Mr. Harley was the frontman of the band Cockney Rebel, which he formed in the early 1970s.
His biggest hit was the 1975 single “Make Me Smile,” in which Mr. Harley’s even-keeled vocals and melancholic lyrics cruise over instrumentals bearing the optimistic sound distinct to bands of the era. The song hit the top of the British charts in February of that year.
Other songs found success outside of Britain.
“Sebastian,” a single featured on the band’s debut 1973 album, “The Human Menagerie,” wound up being a No. 1 hit in Belgium and the Netherlands, according to Mr. Harley’s website.

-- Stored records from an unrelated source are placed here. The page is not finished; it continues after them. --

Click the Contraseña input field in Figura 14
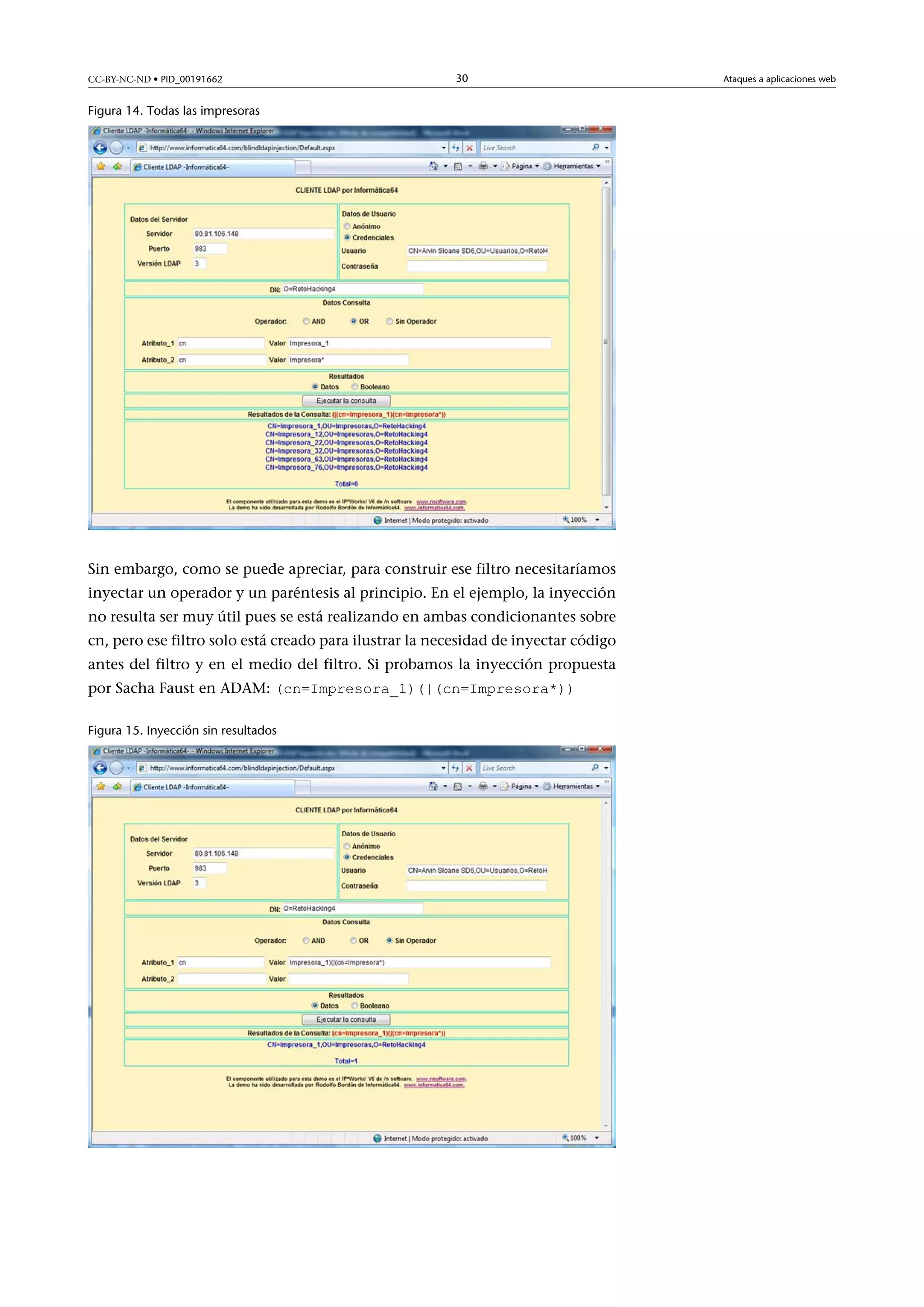 tap(477, 266)
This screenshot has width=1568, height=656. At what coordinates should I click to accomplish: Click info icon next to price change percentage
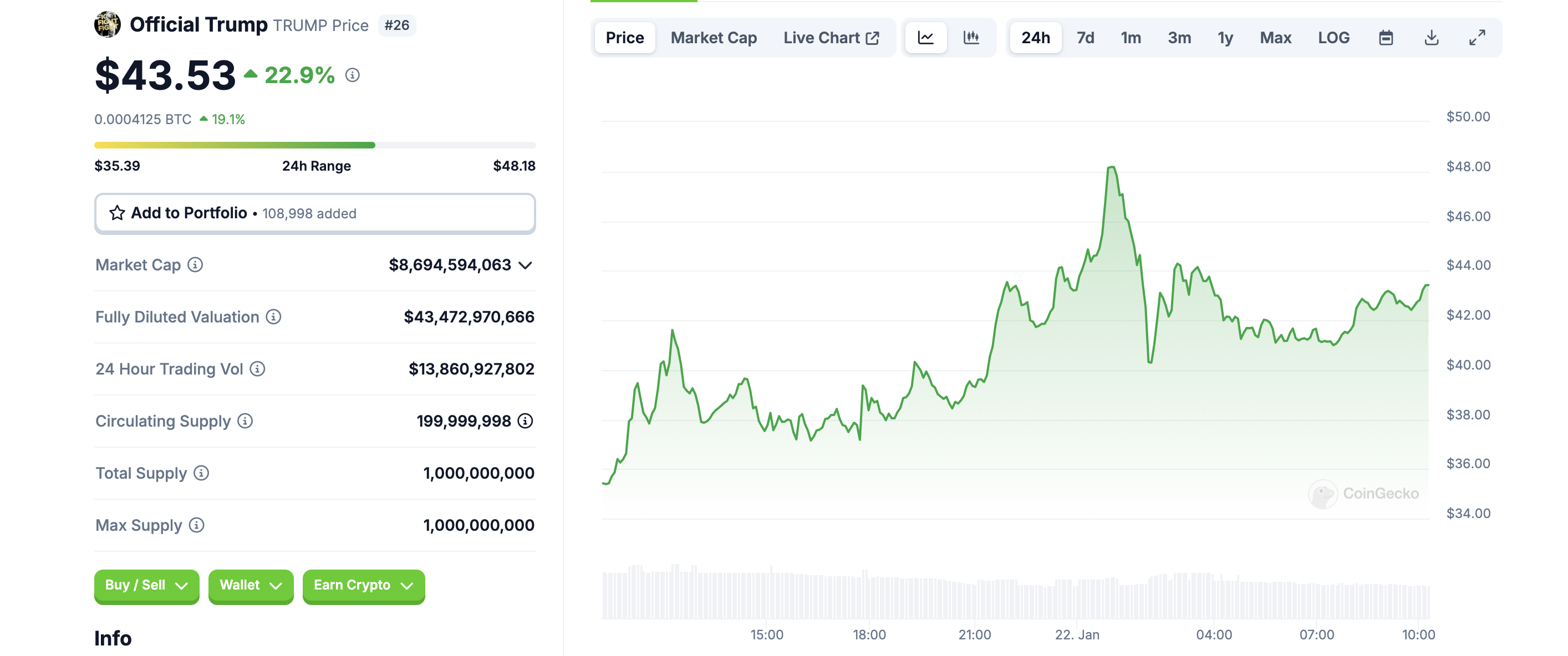tap(353, 75)
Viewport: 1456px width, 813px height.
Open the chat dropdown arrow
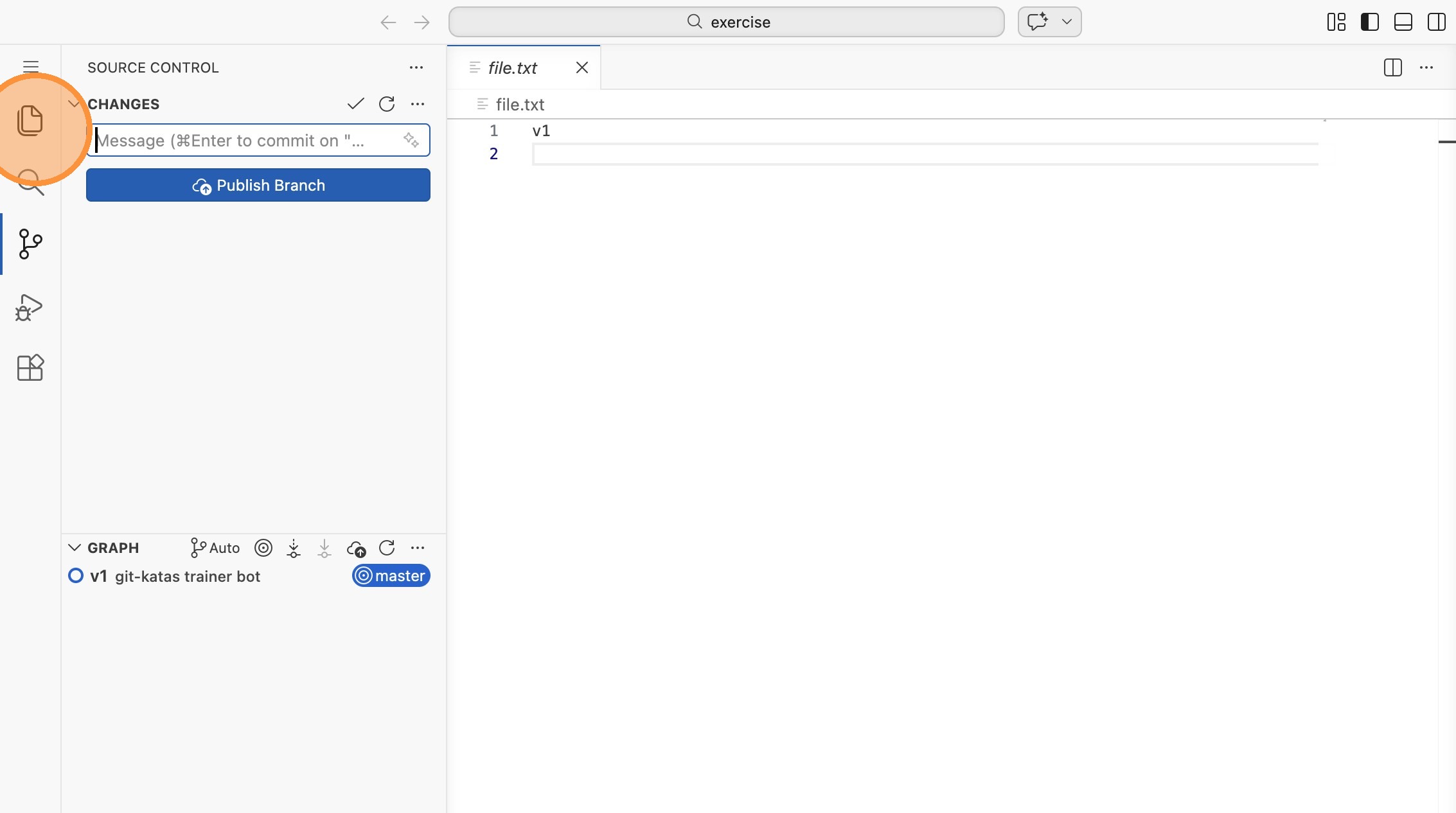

In 1986, Mr. Harley and the singer Sarah Brightman recorded the original “Phantom of the Opera” for the musical of the same name by Andrew Lloyd Webber.
Steve Harley was born on Feb. 27, 1951, in London and was the second of five children, according to his online biography. His mother, who sang jazz and swing in the 1940s, offered Mr. Harley one of his earliest introductions to music.

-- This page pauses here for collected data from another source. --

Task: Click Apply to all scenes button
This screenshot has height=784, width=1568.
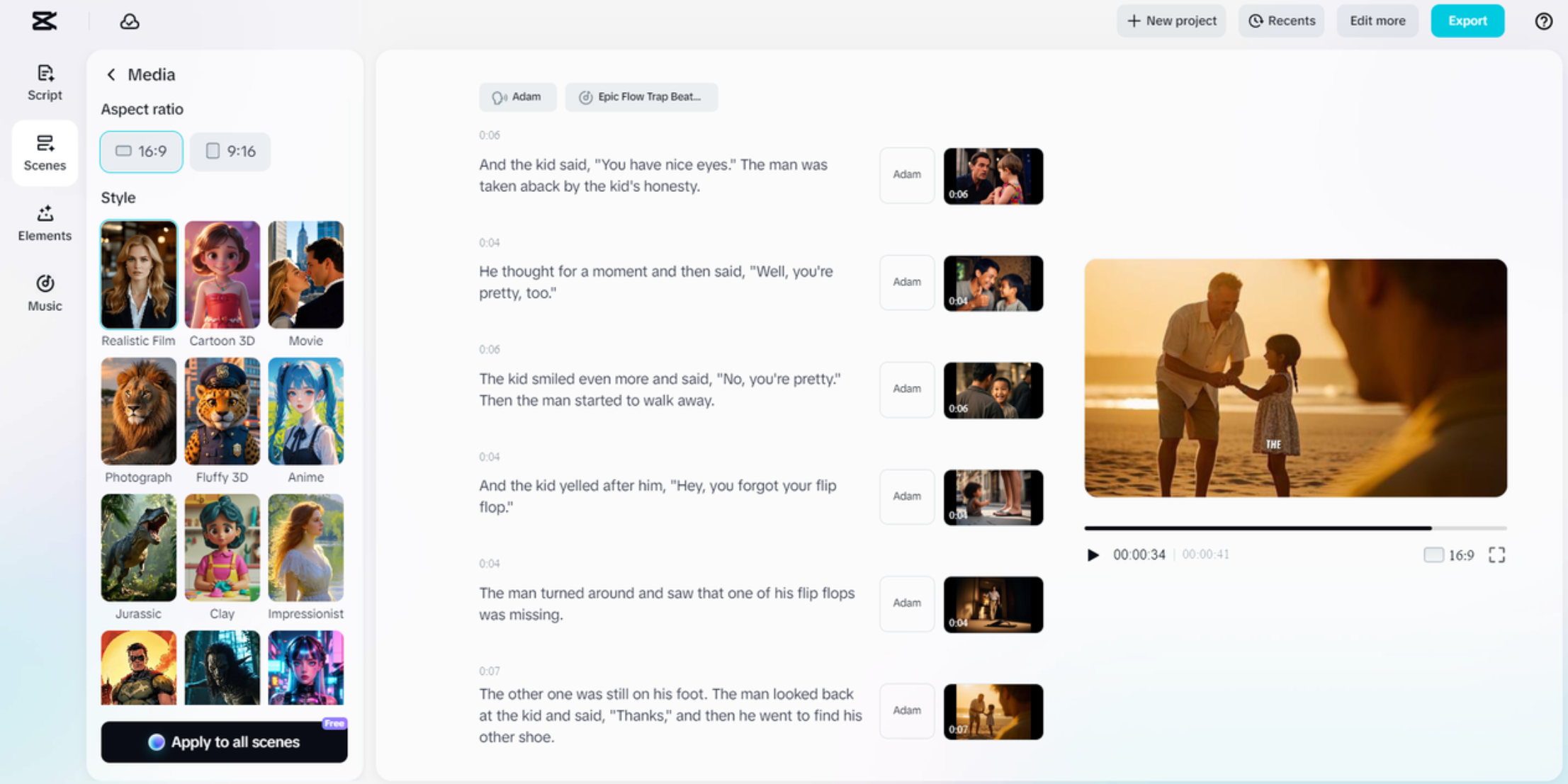Action: pos(224,742)
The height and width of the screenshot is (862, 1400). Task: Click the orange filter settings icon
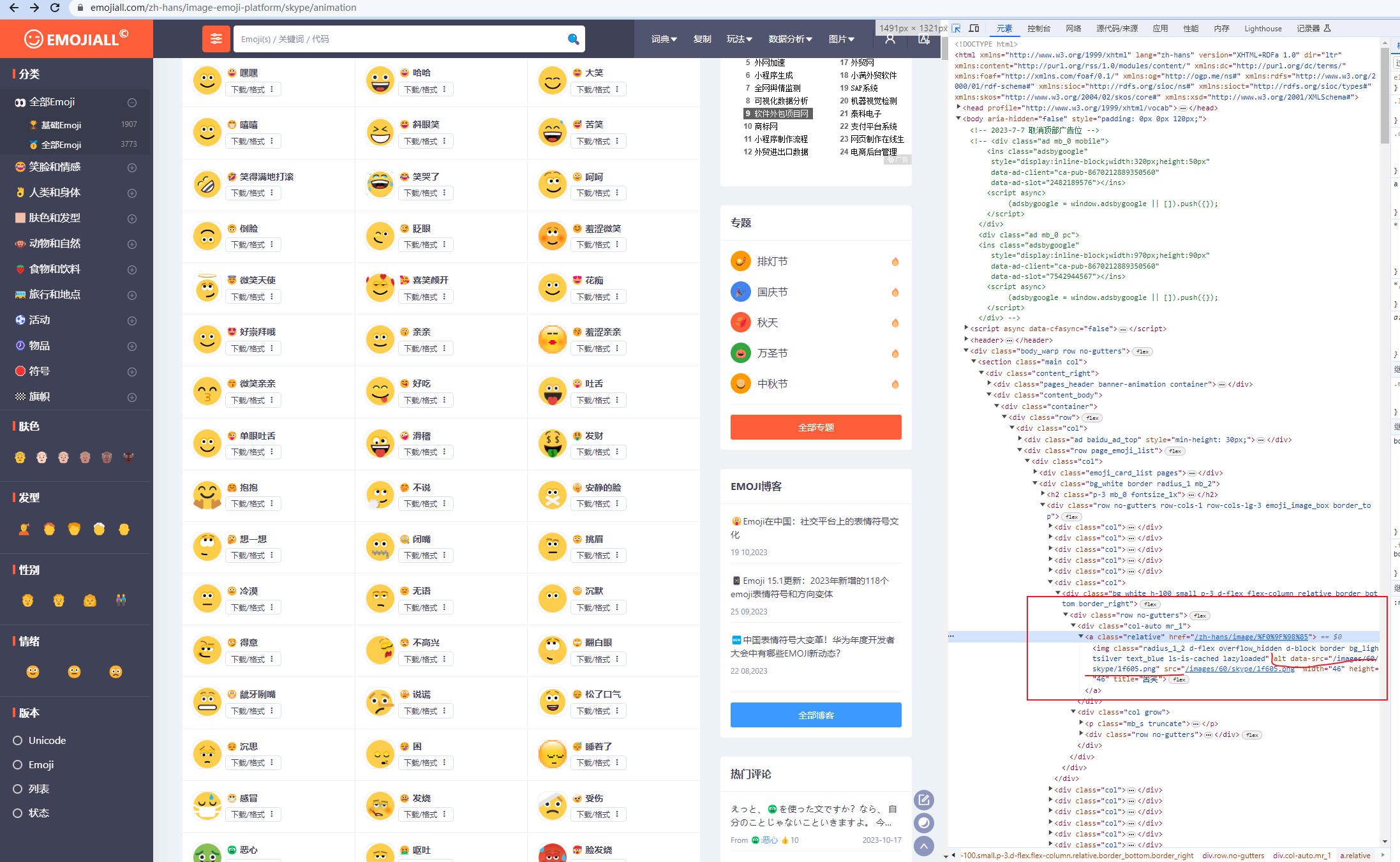216,39

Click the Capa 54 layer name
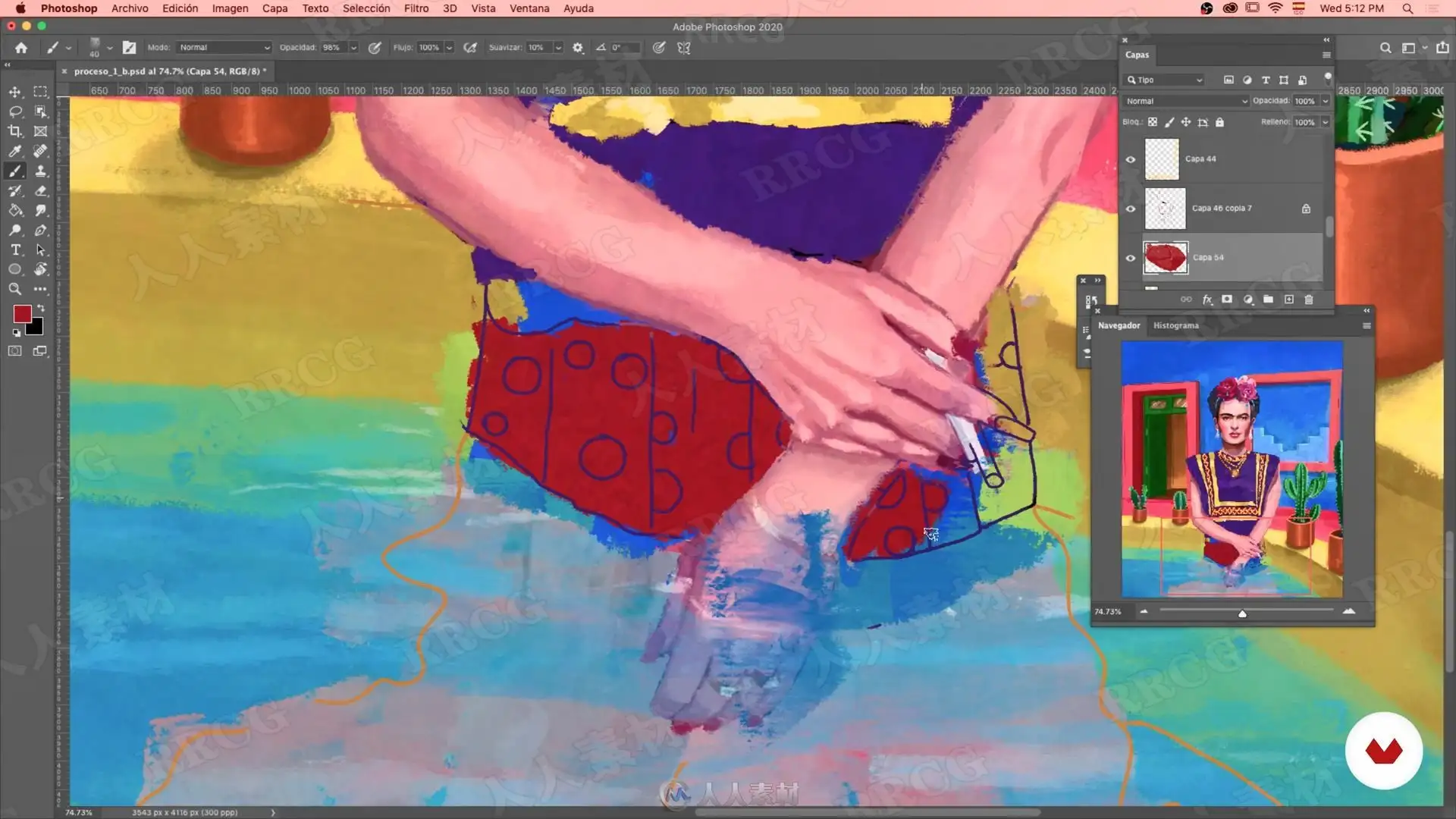pos(1208,257)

“She sang around the house when we were kids,” he said in a 2022 interview for the Tim Quinn YouTube channel, comparing his mother’s voice to the British vocalist Anne Shelton.
When he was a child, his mother would sing along to Buddy Holly and other 1950s pop singers who would play on the radio, he said in the interview.
A full list of survivors was not immediately available.
An illness and surgeries kept Mr. Harley rotating in and out of the hospital as a child. At age 12, while recovering from surgery, Mr. Harley found an affinity for the works of D.H. Lawrence, Ernest Hemingway and other authors and took a liking to Bob Dylan’s music, according to his online biography.
These artists moved a young Mr. Harley to realize that his life would likely be “preoccupied with words and music,” his website said.
He indeed became preoccupied with words in the late 1960s and early 1970s as he pursued a career in journalism, working for several daily newspapers in the U.K.
Around the same time, his life as a singer was born in London nightclubs where he would perform free and met his eventual Cockney Rebel bandmates, with whom he struck the band’s first record deal in 1972.
A prolific performer, Mr. Harley’s singing days stretched into his final years. He took the stage as recently as 2023.